What is asked
Pull out each line of the items below that contains the string "toolbar".

Dataset extract
___

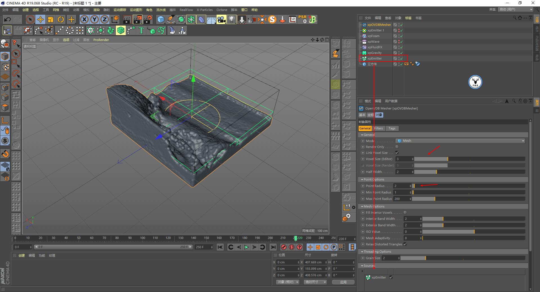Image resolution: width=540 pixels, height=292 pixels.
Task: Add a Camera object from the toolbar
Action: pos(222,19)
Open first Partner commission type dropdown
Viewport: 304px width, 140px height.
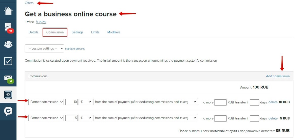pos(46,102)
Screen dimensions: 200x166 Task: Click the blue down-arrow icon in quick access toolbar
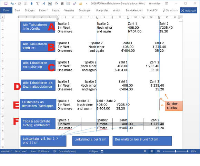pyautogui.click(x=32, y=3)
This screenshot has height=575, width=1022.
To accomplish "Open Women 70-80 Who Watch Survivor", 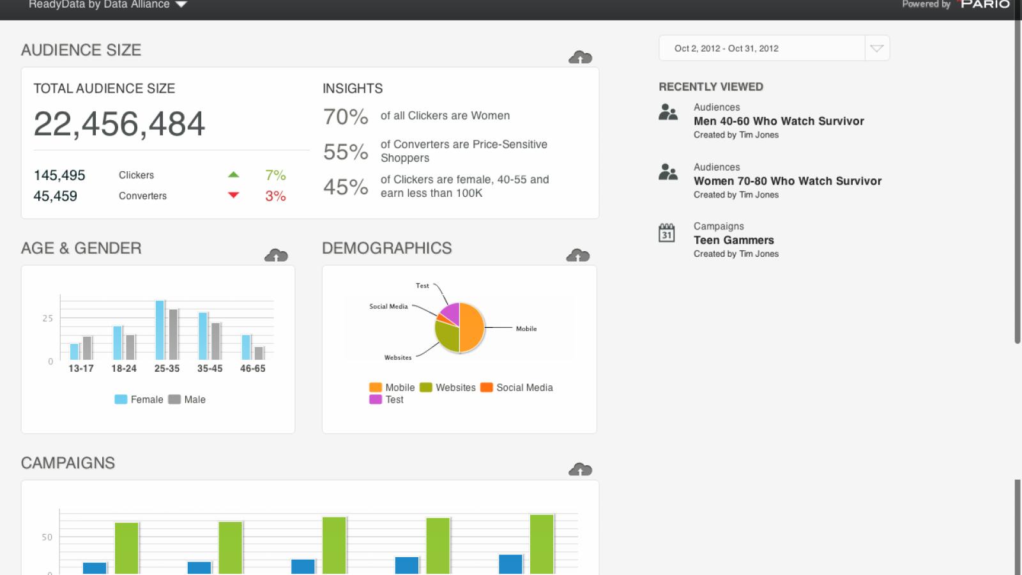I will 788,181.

___

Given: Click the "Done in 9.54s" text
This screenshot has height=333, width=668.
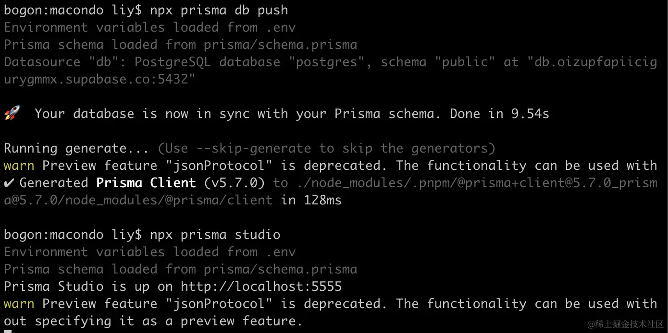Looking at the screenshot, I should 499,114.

___

Output of the task
Task: Add a Camera object from the toolbar
Screen dimensions: 200x166 Task: Click the blue down-arrow icon in quick access toolbar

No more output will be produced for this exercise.